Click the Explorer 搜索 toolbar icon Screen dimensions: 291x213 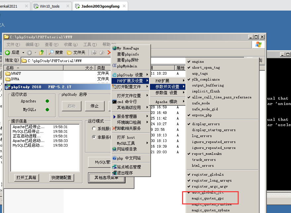[x=56, y=53]
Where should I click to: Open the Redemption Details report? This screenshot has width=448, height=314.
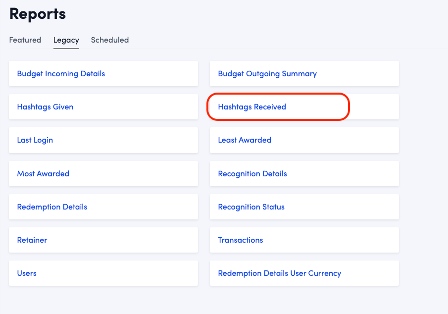pos(52,207)
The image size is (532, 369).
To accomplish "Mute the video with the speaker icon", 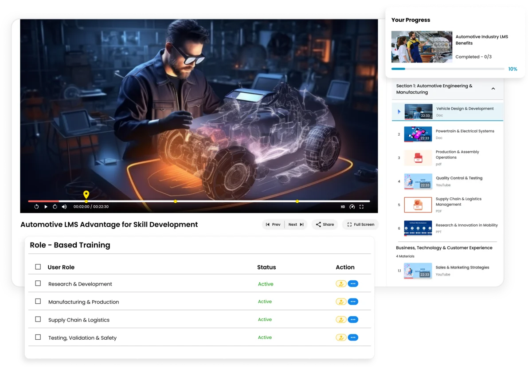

◇ ◇ ◇ ◇ ◇

▶ **What you should do**:
Swap "Redemption Details" for "Loyalty Points" in the listing from the line containing "Where should I" through the end, inclusive, and change nothing else. Leave the pictures out of the answer.

▶ **Answer in full**:
Where should I click to: Open the Loyalty Points report? This screenshot has width=448, height=314.
pos(52,207)
The image size is (532, 369).
To accomplish "Mute the video with the speaker icon", 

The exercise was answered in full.